Stored data:

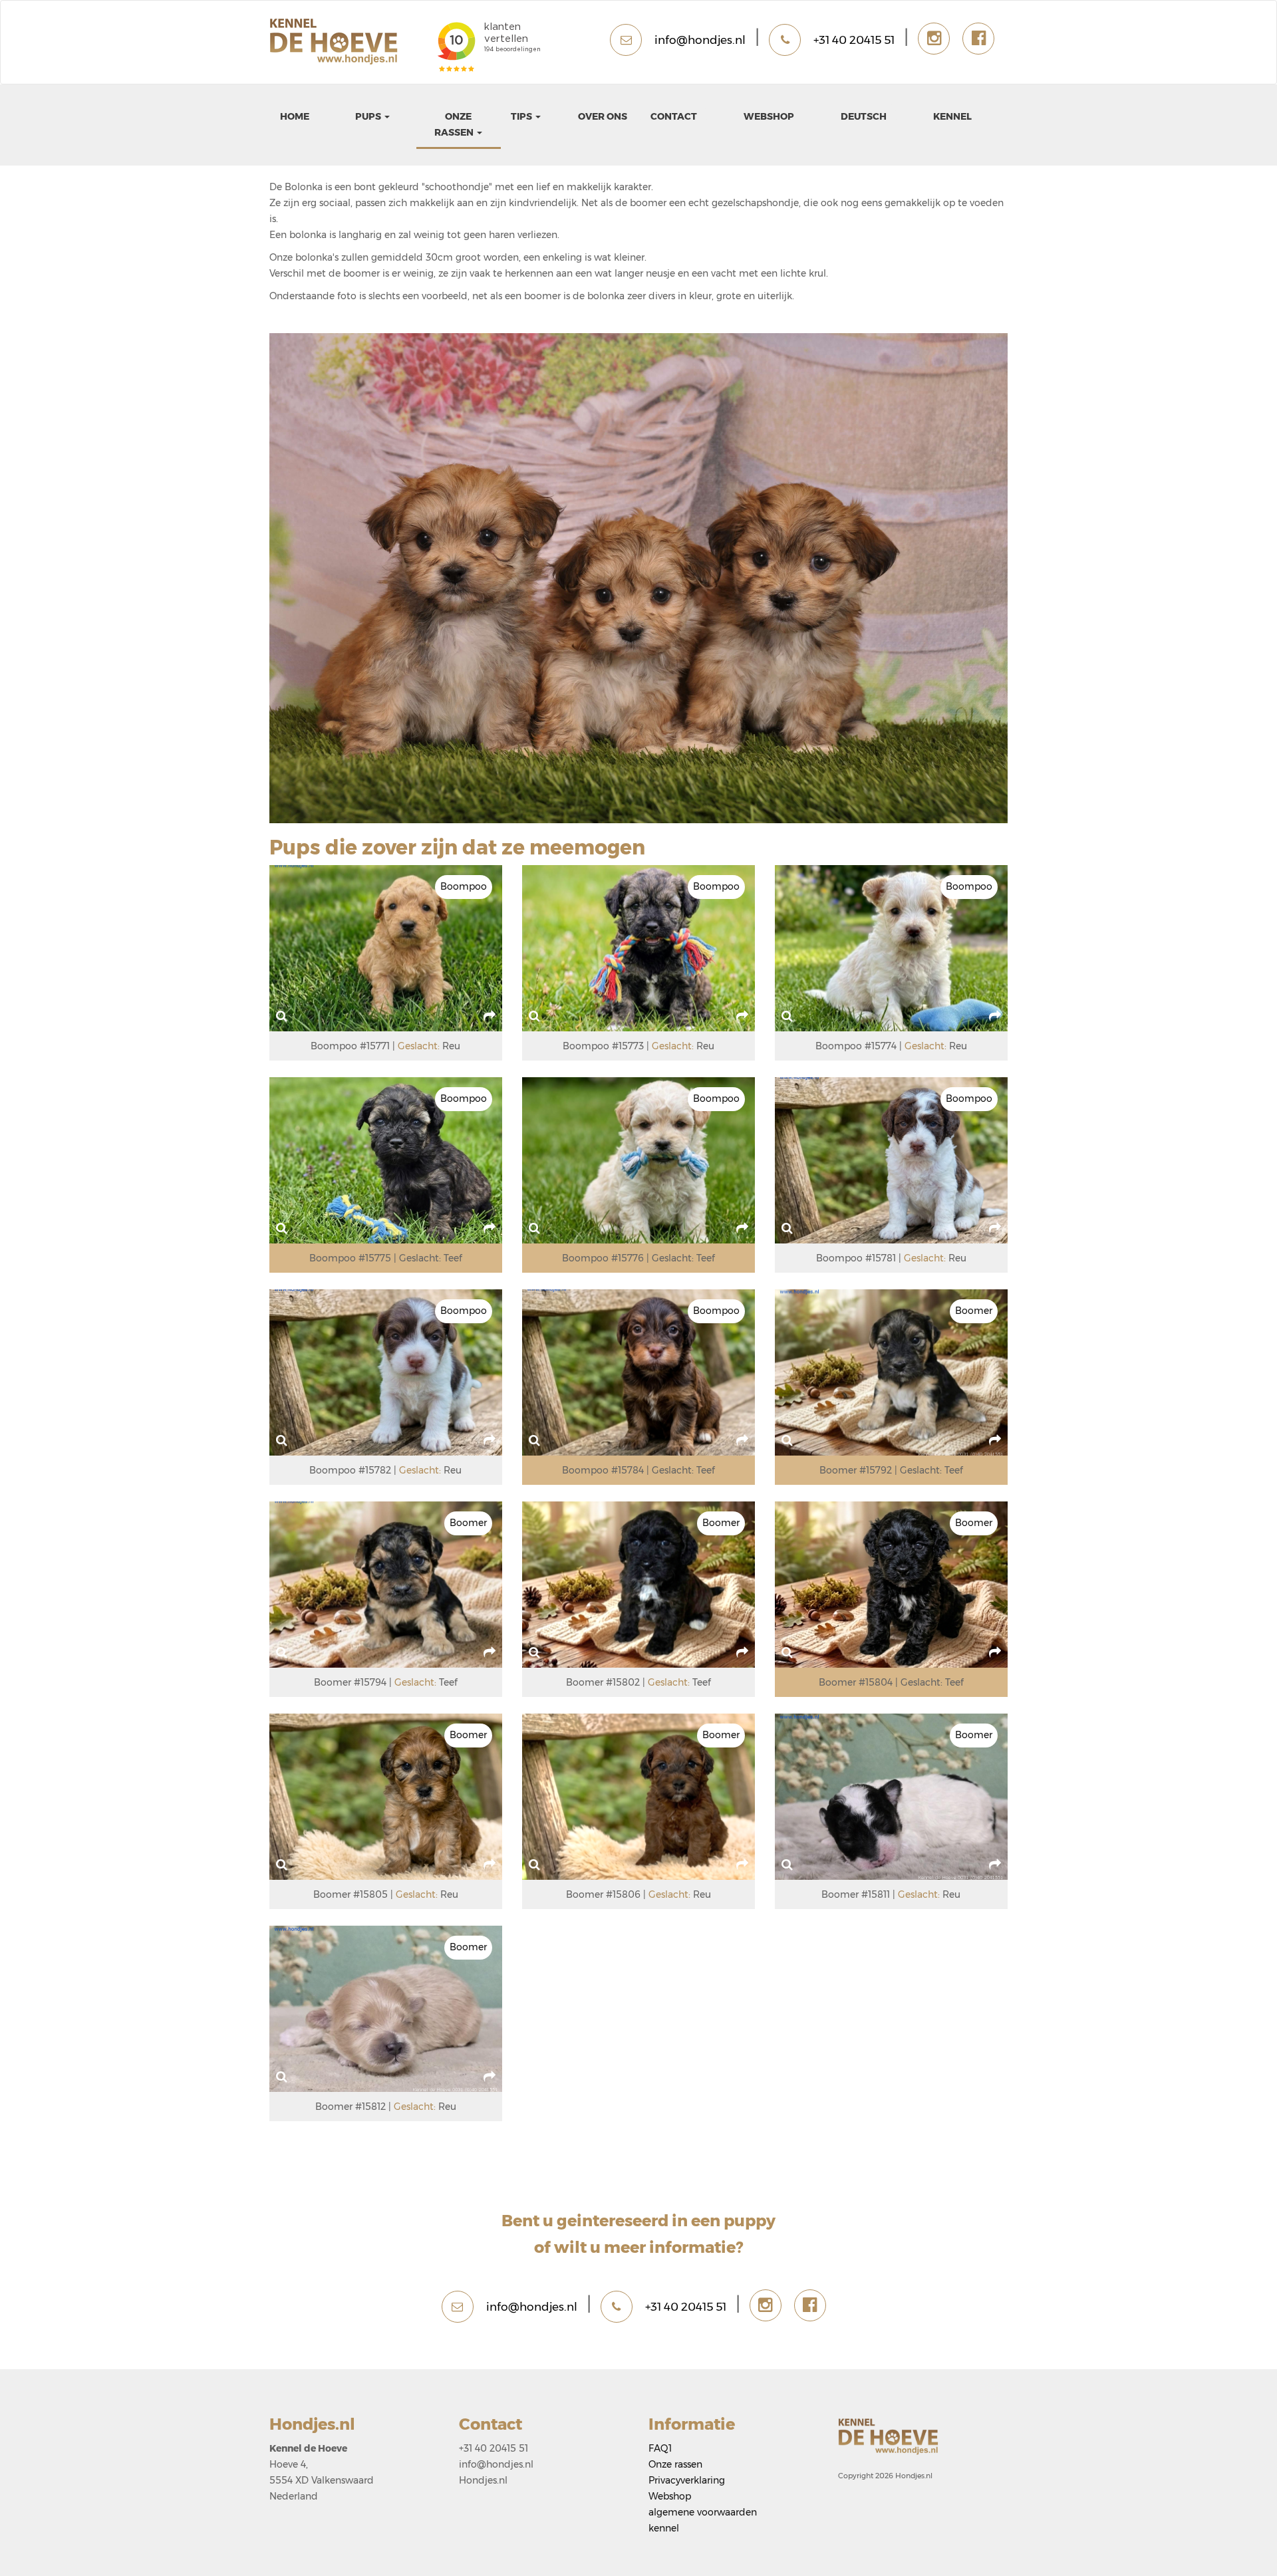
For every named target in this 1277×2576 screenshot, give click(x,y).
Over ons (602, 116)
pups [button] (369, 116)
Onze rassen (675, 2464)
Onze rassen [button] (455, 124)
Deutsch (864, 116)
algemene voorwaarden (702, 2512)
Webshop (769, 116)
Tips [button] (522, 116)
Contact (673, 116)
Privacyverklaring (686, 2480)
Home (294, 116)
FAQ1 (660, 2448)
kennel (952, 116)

TASK ITEM:
Set the records down again exactly as given, and leave the pictures out.

ANSWER TO THIS PROBLEM:
For every named target in this 1277×2576 screenshot, give click(x,y).
Over ons (602, 116)
pups [button] (369, 116)
Onze rassen (675, 2464)
Onze rassen [button] (455, 124)
Deutsch (864, 116)
algemene voorwaarden (702, 2512)
Webshop (769, 116)
Tips [button] (522, 116)
Contact (673, 116)
Privacyverklaring (686, 2480)
Home (294, 116)
FAQ1 (660, 2448)
kennel (952, 116)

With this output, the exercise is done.